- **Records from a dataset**
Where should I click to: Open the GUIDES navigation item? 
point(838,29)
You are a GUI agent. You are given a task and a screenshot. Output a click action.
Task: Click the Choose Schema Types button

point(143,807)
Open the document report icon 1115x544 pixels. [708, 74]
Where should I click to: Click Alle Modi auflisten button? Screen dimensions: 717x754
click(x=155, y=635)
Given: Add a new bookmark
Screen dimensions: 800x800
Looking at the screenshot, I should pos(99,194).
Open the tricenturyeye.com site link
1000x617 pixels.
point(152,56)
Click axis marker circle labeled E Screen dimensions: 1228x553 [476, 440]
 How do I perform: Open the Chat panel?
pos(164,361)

- **ACTION ITEM**
Every entry should be duplicated exactly as written.

- **ANSWER SPACE**
Where should I click to: Open the GUIDES navigation item? 
point(838,29)
You are a GUI agent. You are given a task and a screenshot. Output a click action.
Task: Click the Choose Schema Types button

point(143,807)
Open the document report icon 1115x544 pixels. [708, 74]
Where should I click to: Click Alle Modi auflisten button? Screen dimensions: 717x754
click(x=155, y=635)
Given: Add a new bookmark
Screen dimensions: 800x800
Looking at the screenshot, I should pos(99,194).
Open the tricenturyeye.com site link
1000x617 pixels.
point(152,56)
Click axis marker circle labeled E Screen dimensions: 1228x553 [476, 440]
 How do I perform: Open the Chat panel?
pos(164,361)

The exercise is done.